Selected excerpt -
My second null hypothesis again utilizes G3 grades but now as a binary variable re-coded so that a score of >= 10 is a ‘pass’ while a score of < 10 is a ‘fail’. The other variable is home internet access, ‘internet’ (which is binary yes/no). The null hypothesis is that the proportion of students who ‘pass’ is the same for students with and without home internet access. I will utilize the same alpha value of 0.1 from hypothesis one for consistency.
# Create the binary pass/fail variable
sp$G3_pass = ifelse(sp$G3 >= 10, 1, 0)
For this hypothesis, I will use a normal test of equal proportions. This utilizes a parameterized normal curve based on the absolute difference in proportion between the two groups. I also set the Yates continuity correct to ‘False’ because the amount of data in each cell in the contingency table is large enough so the correction isn’t needed.
table = table(sp$G3_pass, sp$internet)
x = table[2,]
n = colSums(table)
prop.test = prop.test(x = x,
n = n,
alternative = 'two.sided',
correct = F)
prop.test
##
## 2-sample test for equality of proportions without continuity correction
##
## data: x out of n
## X-squared = 5.0504, df = 1, p-value = 0.02462
## alternative hypothesis: two.sided
## 95 percent confidence interval:
## -0.147195128 -0.003553563
## sample estimates:
## prop 1 prop 2
## 0.7880795 0.8634538
The 2 sample normal test for equal proportions shows the sample estimate of group ‘no’ as being 0.788 while the sample estimate of group ‘yes’ is 0.863. This results in a p-value of 0.02462 which is still below our predefined alpha value of 0.1. If the proportions were the same, our data set would be pretty rare. This gives us enough evidence to reject the null hypothesis that the proportion of students who get passing G3 grades with home internet access is the same as students without home internet access.

Exercise instructions -
• a. Answer these questions about the write-up on internet access and passing grades:
(i) What G3 score counts as a "pass"?
(ii) Why is the Yates continuity correction set to "False"?
(iii) What p-value does the test give?
• b. Please carry on the write-up on internet access and passing grades from its last sentence.
The lines after this text have nothing to do with the tasks.

Listed records -
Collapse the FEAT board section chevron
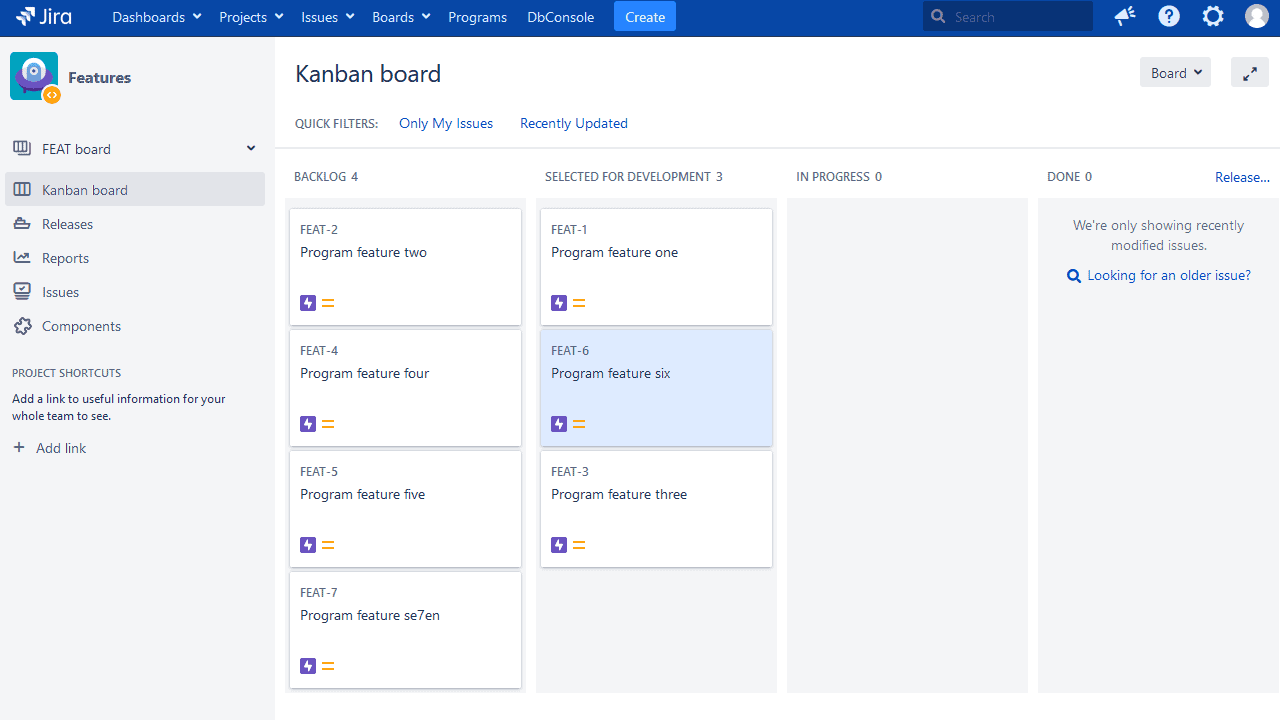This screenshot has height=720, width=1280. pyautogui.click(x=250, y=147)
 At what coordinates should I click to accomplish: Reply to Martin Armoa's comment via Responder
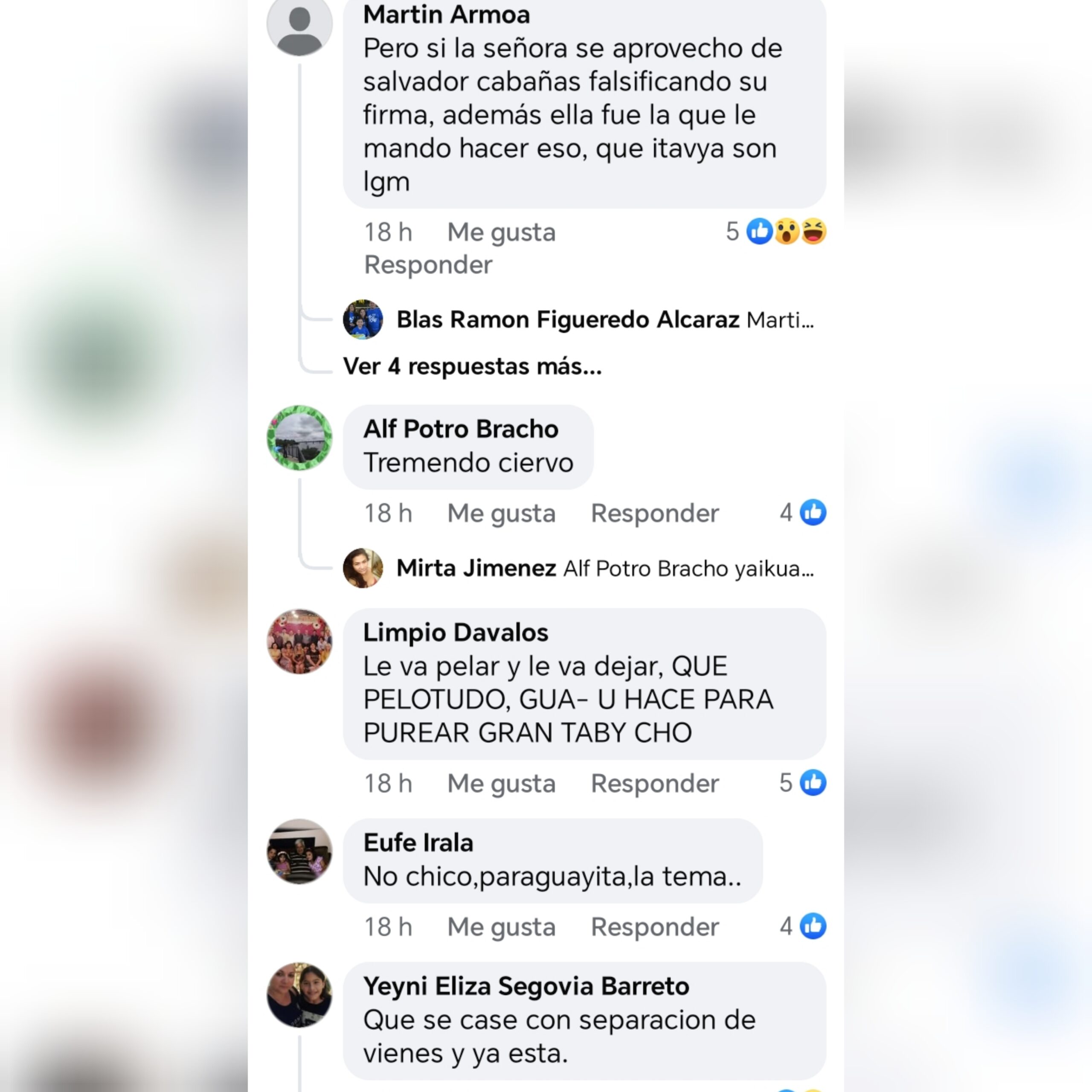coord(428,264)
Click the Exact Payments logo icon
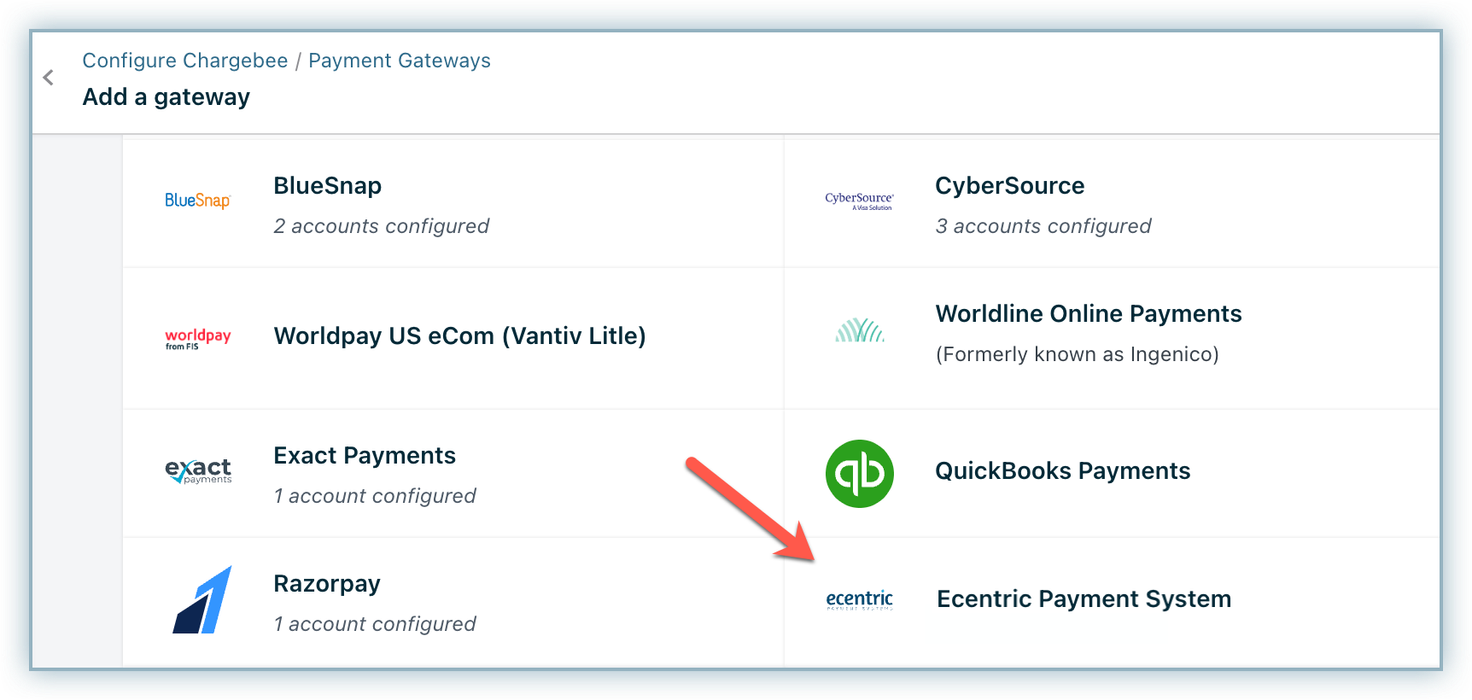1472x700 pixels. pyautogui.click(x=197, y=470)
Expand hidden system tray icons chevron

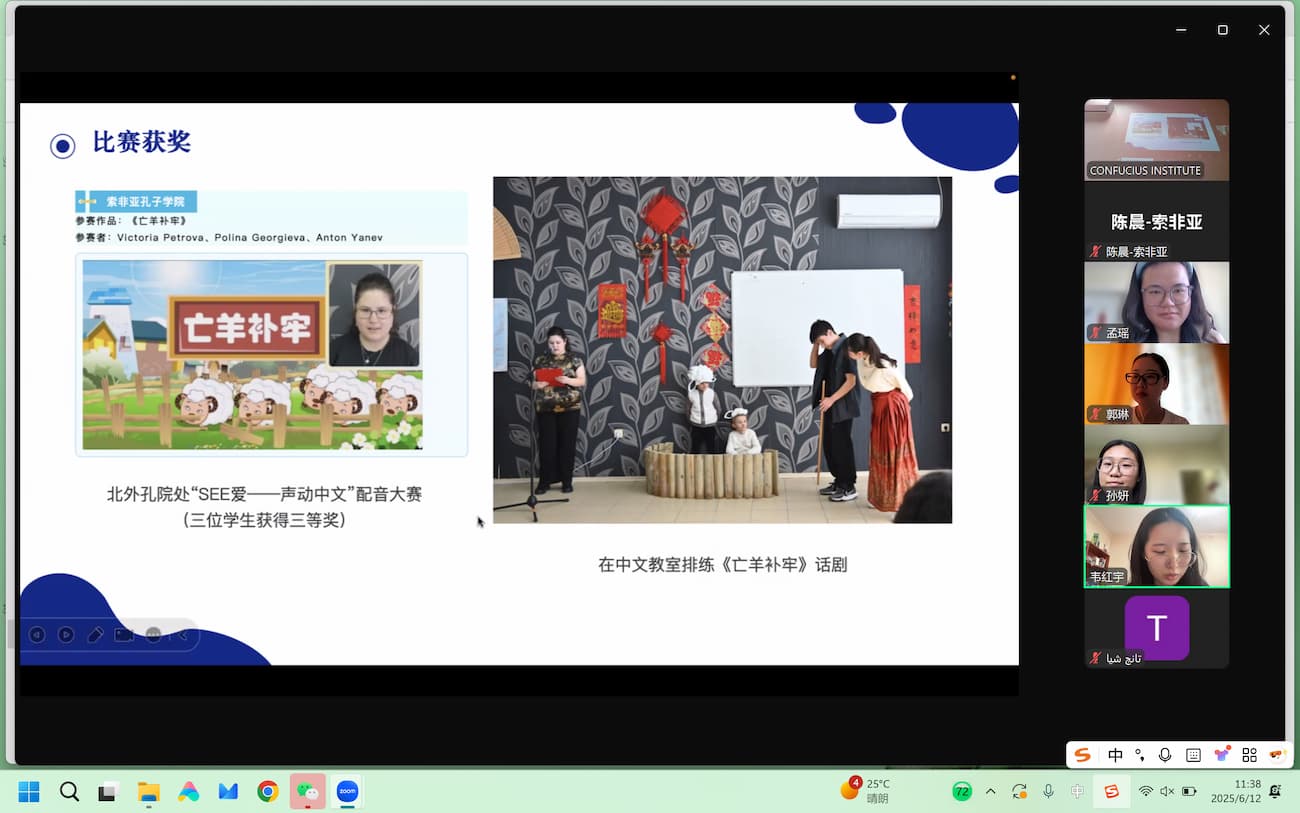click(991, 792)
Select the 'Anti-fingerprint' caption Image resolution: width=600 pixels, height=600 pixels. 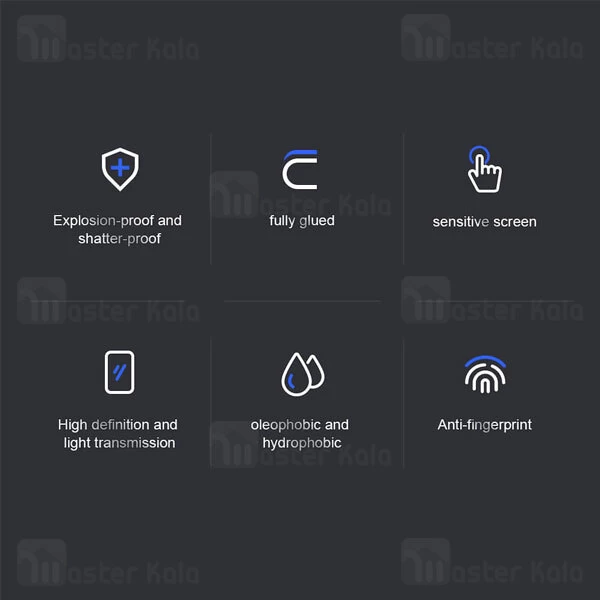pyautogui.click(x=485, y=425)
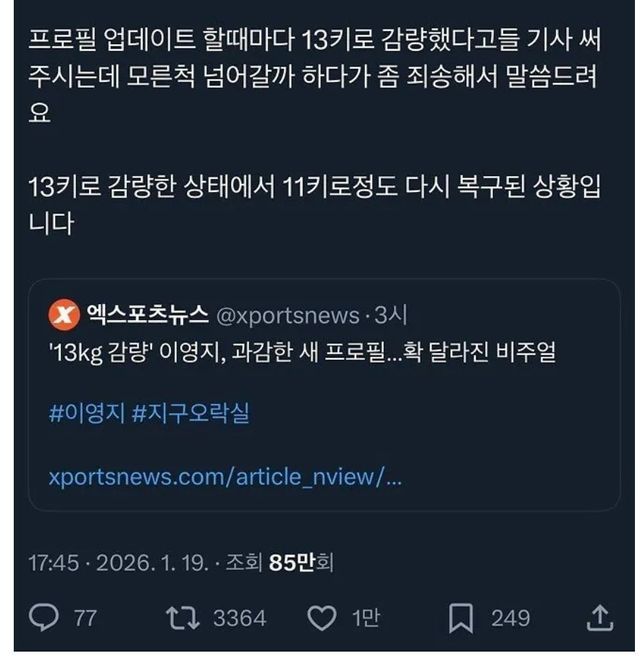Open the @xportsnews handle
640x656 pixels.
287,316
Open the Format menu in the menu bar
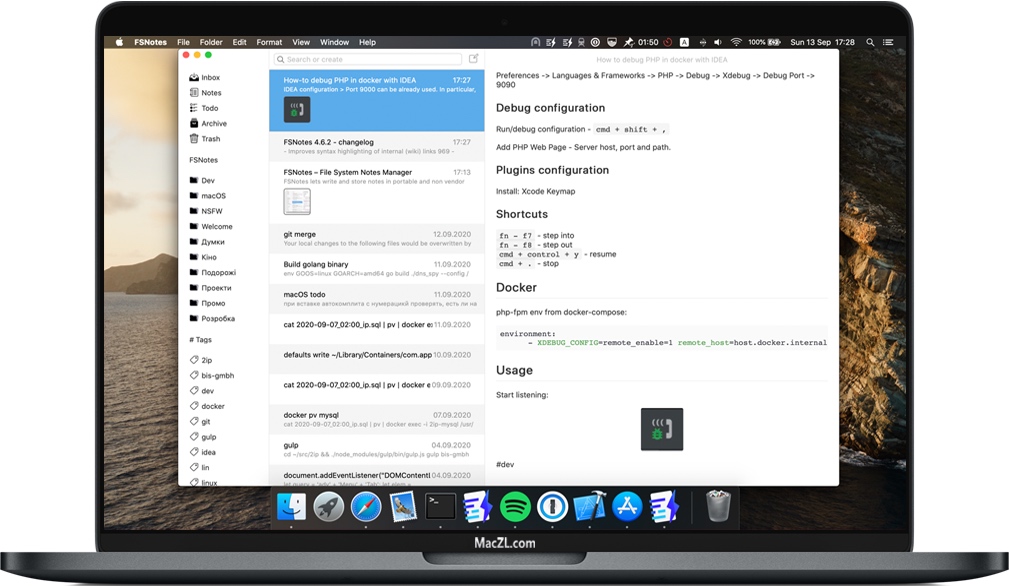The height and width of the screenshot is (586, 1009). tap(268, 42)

Activity answers -
• a.
(i) A score of 10 or higher.
(ii) Each cell in the contingency table holds enough data that the correction isn't needed.
(iii) 0.02462.

• b.
matrix = matrix(c(32, 68, 119, 430), nrow = 2)
colnames(matrix) = c("No Internet", "Internet")
rownames(matrix) = c("Fail", "Pass")
mosaic(t(matrix),
direction = "v",
highlighting = 2,
highlighting_fill = c("#234990", "#FF994E"),
main = "Mosaic Plot of Proportions",
labeling = labeling_border(
rot_labels = c(0, 0, 0, 0),
just_labels = c("center", "center"),
offset_labels = c(0.5, 0.5, 0.5, 0.5)
))
Above I produced a mosaic plot to visualize the proportions of the groups. First, we can see that the difference in group size is quite large by looking at the width of the boxes. There are many more students with internet access than there are students without it. By looking at the height of the boxes, we can see that in the ‘no internet’ group there are more students that fail. In the ‘internet’ group, there are less students that fail. This matches up with the results from our normal test for equal proportion above. It showed that the difference in passing proportion between students with internet versus without is statistically significant when compared to an alpha threshold of 0.1.